Rosie & Cooey – An Eco Baby Favourite!

Times are changing. It’s becoming easier and easier to find, and love, eco-baby wear which doesn’t cost us the earth. There is a plethora and range, it’s not all extortionately priced and the quality speaks for itself. We are in love with Rosie & Cooey in our house! They are a UK online baby and kids clothing shop for 0 to 10 years, which has a beautiful hand-picked a collection of fun, colourful, funky, and ethically made children’s clothing sourced from various sustainable brands. Parents can find scores of clothes designed with style, sustainability and social responsibility at heart. Rosie & Cooey have drawn their line by choosing to only work with brands trading ethically and striving to achieve sustainable production. Their brands do this in a number of ways including using non-conventional materials that have a lower impact on both human health and the environment, such as organic cotton, recycled polyester, and Modal®, coupled with their commitment in ethical production.
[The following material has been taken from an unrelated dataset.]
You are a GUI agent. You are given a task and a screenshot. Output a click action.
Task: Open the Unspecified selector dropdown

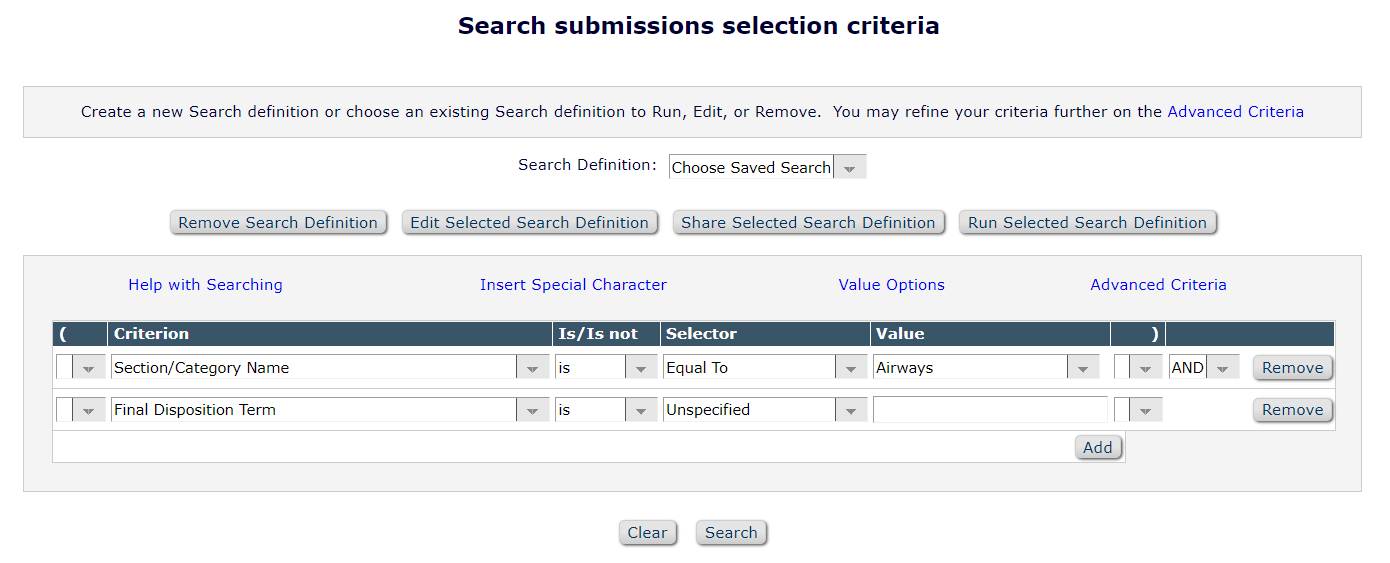coord(765,410)
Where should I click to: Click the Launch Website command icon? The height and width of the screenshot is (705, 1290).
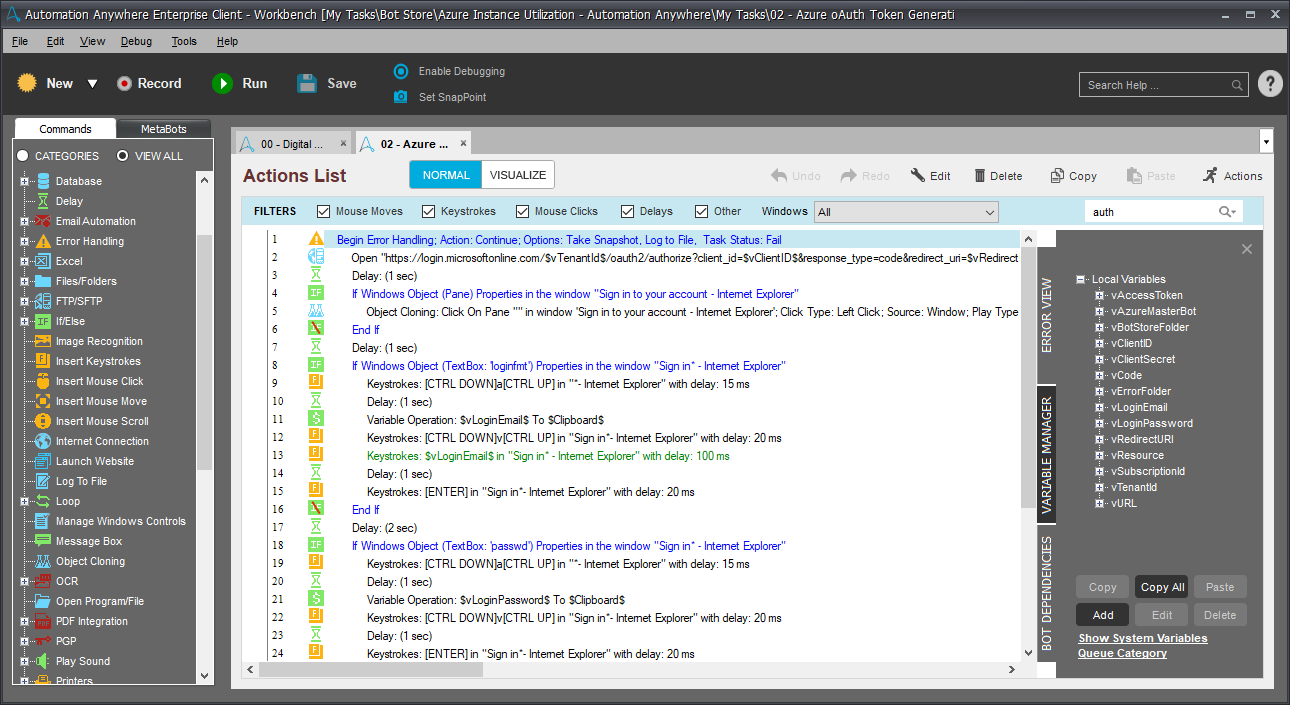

Picture above: Småfolk’s Eltern Bodysuit with Panda in soft organic cotton.

What does this mean for parents concerned about their babywear? Well, take for example, Designer Småfolk who only use 100% organic cotton and have been OEKO-TEX certified for the last 9 years. Instead of throwing a lot of good clothing with small print mistakes away (a source of great waste in our industry), the brand donates these clothes to children in need. Or stocked brand CarlijnQ, who create products in an environment-friendly, sustainable, and healthy way and without the use of any hazardous chemicals. Their factories in Istanbul, Turkey only use certified organic cotton with approved dyes which are free from hazardous elements such as nickel, lead, formaldehyde, amines, pesticides and heavy metals. 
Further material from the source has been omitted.